As for the car industry, the country's largest car manufacturer - Maruti Suzuki India - has closed its plants in September 16. This follows the worker protests over a "good behavior" bond that Maruti management insisting that they sign. Earlier in the week, 11 supervisors struck by the agitating workers. With the government to force the two sides to the table, a solution is likely to soon find a similar ceasefire was enforced in August.But it may not end the industry's problems. The unrest, which started in Maruti's Manesar plant in Haryana, near Delhi, has spread to other units for Suzuki. More disturbing is the impact of the industrial units in Gurgaon (Langebaan) industrial belt.Maruti will miss the bus to the festival season beginning next month. But other car manufacturers are unlikely to be much to celebrate finding. According to figures from the Society of Indian Automobile Manufacturers (Siam), passenger car sales fell from 160,000 units in July 2011 to 144,000 in August. The July number was itself 16% lower in June.
"Car sales have slipped back into the local market, as high interest rates and the sharp rise in petrol prices weighed heavily on the question," reported a few days ago. "Now that the festive season to come, we hope to see some courage. But it's only a hope," said Vishnu Mathur, Director-General to Siam, the Newsindia.
That hope may prove false. On 15 September, the government has the price of gasoline. (Gasoline is a price-controlled item in India.) Effective from September 16, gasoline costs 25 U.S. cents a U.S. gallon more in New Delhi. (The rate is slightly different in other cities.) Gasoline now costs about U.S. $ 5.2 liters in the capital.
A few hours later, the Reserve Bank of India (RBI) has acted in ways that the industry could be further hurt. RBI raised interest rates by 25 basis points (100 basis points equals 1%). Auto finance companies will inevitably pass this on consumers (although some may keep prices in the short term as a competitive measure). This means that fewer cars rolling out of showrooms.

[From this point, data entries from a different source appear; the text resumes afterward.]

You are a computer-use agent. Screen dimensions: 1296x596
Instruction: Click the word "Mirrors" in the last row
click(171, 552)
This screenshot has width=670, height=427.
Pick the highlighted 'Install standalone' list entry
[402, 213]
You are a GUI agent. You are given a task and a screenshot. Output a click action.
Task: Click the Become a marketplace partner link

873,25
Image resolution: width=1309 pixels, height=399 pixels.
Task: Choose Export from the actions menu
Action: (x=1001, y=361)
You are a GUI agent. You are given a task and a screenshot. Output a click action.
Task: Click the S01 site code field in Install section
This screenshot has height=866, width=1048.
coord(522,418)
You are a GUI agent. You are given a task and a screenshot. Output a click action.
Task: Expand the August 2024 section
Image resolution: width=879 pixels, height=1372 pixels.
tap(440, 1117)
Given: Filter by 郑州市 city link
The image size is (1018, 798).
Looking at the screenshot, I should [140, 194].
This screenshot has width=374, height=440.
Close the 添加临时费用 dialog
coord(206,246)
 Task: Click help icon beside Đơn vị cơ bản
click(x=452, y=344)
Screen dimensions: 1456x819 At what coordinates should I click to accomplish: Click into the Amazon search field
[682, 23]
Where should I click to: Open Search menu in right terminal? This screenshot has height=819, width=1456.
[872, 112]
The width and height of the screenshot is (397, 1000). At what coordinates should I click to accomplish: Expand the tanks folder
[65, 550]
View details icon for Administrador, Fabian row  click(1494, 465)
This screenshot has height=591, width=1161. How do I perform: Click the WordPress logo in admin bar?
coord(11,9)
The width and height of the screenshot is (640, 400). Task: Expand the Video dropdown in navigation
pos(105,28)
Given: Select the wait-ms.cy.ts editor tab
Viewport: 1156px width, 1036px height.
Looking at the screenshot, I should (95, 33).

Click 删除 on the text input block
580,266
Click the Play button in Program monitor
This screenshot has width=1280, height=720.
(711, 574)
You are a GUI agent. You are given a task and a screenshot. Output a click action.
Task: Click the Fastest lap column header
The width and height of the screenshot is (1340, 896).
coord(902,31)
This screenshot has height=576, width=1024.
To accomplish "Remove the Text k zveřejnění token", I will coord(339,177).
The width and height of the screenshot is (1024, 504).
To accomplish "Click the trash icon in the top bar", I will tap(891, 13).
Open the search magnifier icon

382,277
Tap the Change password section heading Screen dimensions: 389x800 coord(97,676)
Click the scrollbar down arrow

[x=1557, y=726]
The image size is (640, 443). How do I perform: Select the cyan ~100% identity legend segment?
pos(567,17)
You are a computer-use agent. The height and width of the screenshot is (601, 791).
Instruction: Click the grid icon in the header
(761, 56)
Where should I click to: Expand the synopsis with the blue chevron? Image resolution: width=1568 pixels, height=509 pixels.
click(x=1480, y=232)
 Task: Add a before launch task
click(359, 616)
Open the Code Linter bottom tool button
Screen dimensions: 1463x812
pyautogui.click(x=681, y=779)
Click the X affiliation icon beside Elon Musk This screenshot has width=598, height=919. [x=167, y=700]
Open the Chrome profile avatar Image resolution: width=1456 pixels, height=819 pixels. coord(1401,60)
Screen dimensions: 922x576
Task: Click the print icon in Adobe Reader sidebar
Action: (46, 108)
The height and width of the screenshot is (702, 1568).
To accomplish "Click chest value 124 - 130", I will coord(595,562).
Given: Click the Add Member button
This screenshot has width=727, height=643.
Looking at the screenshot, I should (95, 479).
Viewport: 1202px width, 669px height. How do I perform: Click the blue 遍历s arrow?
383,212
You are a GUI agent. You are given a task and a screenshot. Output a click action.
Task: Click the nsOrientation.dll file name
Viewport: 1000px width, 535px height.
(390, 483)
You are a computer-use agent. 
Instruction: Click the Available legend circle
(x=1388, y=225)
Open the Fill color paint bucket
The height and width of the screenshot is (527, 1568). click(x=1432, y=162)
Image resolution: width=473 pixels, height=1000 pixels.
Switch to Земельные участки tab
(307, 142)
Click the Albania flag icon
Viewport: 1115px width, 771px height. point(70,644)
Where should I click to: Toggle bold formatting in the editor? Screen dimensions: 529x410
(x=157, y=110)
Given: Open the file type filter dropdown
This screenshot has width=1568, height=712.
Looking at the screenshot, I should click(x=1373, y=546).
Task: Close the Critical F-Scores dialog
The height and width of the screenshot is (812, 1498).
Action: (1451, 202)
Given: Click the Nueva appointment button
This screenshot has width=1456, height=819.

From another perspective, things to look for the car industry. There was a spate of new launches - the values of Renault, the third generation Swift and the luxury Kizashi of Maruti, the Verna from Hyundai, the brio of Honda, the Liva of Toyota, the Fiesta, Ford, and the Passat from Volkswagen. In addition, luxury car makers saw several launches.Another statistic: exports in July to 48,000 up to 40% over the corresponding month last year.
The new companies to make investments. But even the established players think about the expansion. The currently beleaguered Maruti Suzuki is increasing in U.S. $ 1.25 billion in new plant, the site still to be decided. According to Siam estimates, the Indian automobile industry with the auto components business to invest U.S. $ 30 billion in the construction of new capacity in the next four years. It's a recession that any industry would like to face.